**Exercise**:
Your answer must consist solely of the lines from the one containing "Screen dimensions: 800x500" through the last line of the records below, reproduced exactly, with all pictures omitted.

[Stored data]
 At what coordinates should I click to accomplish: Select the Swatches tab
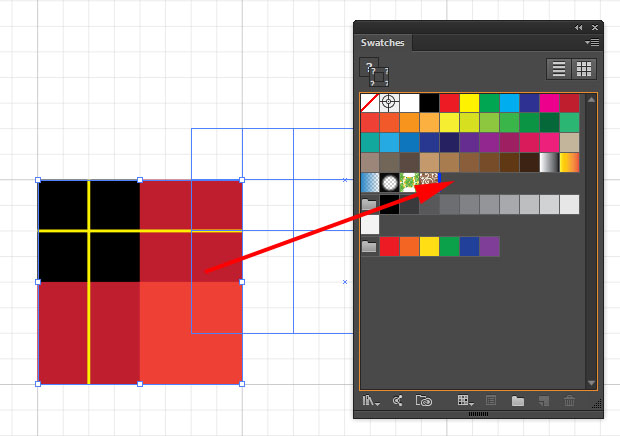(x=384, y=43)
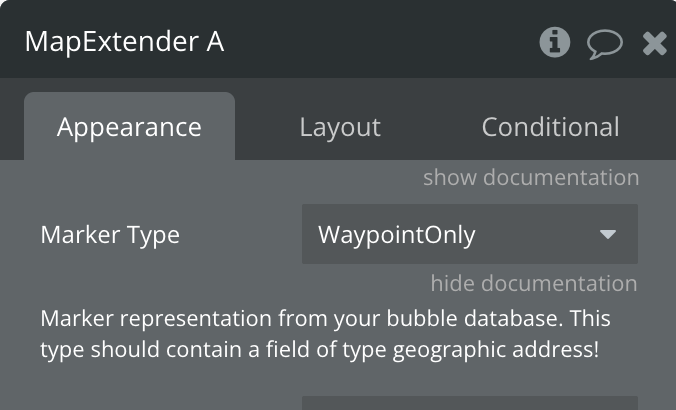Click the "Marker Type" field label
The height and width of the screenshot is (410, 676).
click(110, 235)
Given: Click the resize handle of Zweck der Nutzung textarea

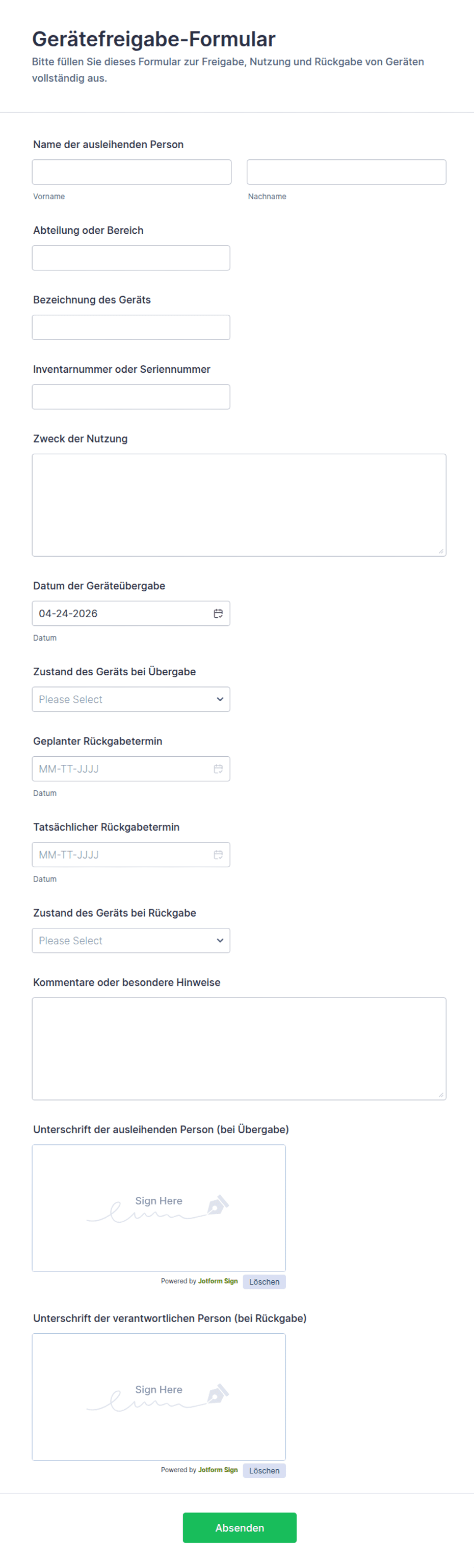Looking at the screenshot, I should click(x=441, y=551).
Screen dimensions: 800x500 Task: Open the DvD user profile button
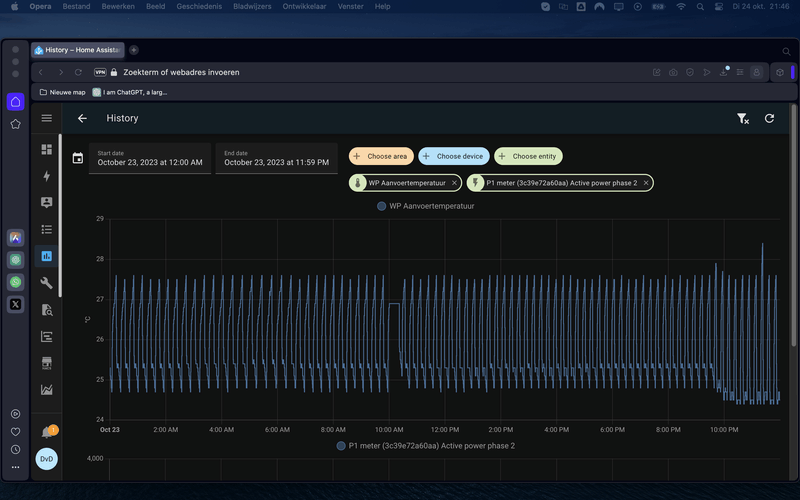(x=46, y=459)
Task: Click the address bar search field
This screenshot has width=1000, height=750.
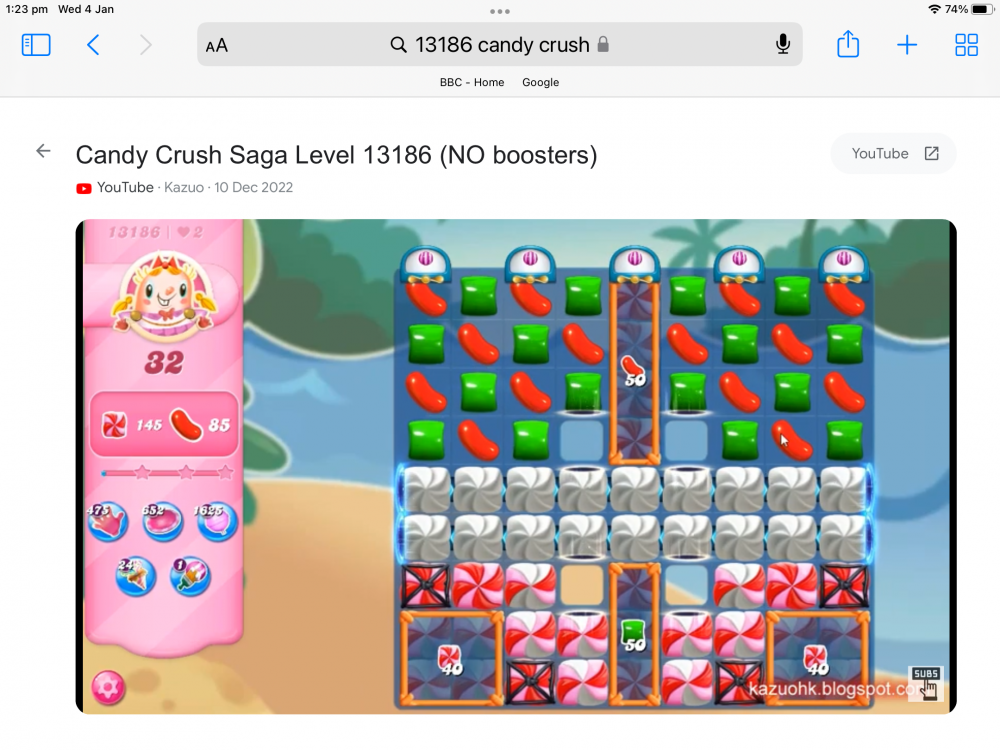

**Solution to this exercise**:
Screen dimensions: 800x500 Task: Open the DvD user profile button
(x=46, y=459)
Task: Click the address bar search field
This screenshot has width=1000, height=750.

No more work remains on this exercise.